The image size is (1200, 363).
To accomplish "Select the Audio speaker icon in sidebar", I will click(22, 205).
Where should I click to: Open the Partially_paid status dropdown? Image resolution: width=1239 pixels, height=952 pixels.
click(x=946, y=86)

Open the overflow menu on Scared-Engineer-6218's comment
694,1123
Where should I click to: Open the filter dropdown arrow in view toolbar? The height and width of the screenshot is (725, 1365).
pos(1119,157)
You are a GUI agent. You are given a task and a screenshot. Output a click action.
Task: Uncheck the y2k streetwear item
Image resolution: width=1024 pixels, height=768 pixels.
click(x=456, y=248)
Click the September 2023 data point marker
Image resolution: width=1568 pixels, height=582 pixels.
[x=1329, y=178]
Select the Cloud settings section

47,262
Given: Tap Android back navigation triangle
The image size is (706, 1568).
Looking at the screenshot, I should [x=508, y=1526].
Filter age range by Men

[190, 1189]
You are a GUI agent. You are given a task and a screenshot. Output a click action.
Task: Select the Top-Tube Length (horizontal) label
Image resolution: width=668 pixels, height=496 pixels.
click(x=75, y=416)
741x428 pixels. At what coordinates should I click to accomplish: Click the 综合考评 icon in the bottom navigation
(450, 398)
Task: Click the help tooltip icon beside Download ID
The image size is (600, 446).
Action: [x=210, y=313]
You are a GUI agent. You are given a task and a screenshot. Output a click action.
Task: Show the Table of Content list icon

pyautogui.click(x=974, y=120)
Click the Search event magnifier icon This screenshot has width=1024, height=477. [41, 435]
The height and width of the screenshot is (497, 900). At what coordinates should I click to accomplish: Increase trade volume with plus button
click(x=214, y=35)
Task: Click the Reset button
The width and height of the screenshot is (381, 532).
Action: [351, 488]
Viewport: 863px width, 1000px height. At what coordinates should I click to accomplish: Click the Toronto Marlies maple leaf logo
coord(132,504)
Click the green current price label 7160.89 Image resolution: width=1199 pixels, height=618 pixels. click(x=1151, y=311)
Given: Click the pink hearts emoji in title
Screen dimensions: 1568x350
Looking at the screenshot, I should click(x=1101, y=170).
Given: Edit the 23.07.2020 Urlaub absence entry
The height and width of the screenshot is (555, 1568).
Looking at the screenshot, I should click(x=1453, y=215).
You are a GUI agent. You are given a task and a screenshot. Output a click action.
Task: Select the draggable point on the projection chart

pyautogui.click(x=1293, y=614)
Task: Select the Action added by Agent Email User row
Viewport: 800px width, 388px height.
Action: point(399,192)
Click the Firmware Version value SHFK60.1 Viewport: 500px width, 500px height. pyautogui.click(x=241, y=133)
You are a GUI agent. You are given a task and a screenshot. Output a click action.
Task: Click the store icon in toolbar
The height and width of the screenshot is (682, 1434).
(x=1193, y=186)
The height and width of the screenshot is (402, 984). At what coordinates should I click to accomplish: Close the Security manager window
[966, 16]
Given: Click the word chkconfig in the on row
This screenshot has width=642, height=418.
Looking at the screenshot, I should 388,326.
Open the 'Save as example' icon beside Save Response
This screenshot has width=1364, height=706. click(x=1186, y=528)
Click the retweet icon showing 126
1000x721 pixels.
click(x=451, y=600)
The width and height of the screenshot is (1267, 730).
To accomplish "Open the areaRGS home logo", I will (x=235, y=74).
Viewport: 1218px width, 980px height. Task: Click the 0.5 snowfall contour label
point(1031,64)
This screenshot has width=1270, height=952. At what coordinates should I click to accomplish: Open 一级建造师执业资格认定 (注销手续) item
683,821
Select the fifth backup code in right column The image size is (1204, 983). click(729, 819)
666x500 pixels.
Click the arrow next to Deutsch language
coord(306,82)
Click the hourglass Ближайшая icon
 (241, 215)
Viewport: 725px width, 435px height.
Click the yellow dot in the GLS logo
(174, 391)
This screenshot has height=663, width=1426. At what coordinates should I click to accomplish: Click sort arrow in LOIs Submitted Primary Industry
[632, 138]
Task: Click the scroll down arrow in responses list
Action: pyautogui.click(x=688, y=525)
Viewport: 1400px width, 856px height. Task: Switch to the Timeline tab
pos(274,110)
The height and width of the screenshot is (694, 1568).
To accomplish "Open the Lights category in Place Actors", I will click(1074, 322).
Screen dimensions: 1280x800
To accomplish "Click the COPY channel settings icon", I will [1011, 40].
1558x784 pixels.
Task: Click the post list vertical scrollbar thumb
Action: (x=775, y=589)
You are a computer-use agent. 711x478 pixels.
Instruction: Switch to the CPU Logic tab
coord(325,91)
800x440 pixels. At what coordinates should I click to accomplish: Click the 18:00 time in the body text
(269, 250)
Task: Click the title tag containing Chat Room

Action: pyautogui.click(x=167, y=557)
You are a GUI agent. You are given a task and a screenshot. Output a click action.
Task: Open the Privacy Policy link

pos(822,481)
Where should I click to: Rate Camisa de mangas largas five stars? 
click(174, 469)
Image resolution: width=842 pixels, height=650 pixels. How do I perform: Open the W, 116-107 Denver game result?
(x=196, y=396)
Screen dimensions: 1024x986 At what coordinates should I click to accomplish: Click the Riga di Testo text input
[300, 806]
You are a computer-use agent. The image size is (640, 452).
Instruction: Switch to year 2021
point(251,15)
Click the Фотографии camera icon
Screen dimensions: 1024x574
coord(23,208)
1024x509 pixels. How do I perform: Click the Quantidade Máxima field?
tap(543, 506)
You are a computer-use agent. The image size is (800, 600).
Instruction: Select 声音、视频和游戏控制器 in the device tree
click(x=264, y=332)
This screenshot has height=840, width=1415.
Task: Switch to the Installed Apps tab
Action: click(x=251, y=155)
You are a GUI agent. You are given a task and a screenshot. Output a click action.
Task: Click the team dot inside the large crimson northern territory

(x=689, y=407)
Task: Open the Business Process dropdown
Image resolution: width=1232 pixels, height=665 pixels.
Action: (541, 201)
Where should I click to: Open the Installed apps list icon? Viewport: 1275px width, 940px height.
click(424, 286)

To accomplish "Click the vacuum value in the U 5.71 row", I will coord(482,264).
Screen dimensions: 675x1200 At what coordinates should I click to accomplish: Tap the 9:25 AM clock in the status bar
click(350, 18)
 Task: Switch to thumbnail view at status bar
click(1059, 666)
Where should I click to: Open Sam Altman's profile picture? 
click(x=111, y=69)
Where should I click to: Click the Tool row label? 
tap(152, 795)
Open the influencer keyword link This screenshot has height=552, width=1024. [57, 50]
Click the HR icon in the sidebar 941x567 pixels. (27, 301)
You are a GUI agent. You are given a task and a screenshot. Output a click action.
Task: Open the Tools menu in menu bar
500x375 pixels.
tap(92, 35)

Exercise details ::
Go through the material and report each line that holds the string "computer".

Response area ::
You are a computer-use agent. 711x478 pixels.
You are a computer-use agent. The image size is (640, 452).
You are a computer-use agent. The image size is (800, 600).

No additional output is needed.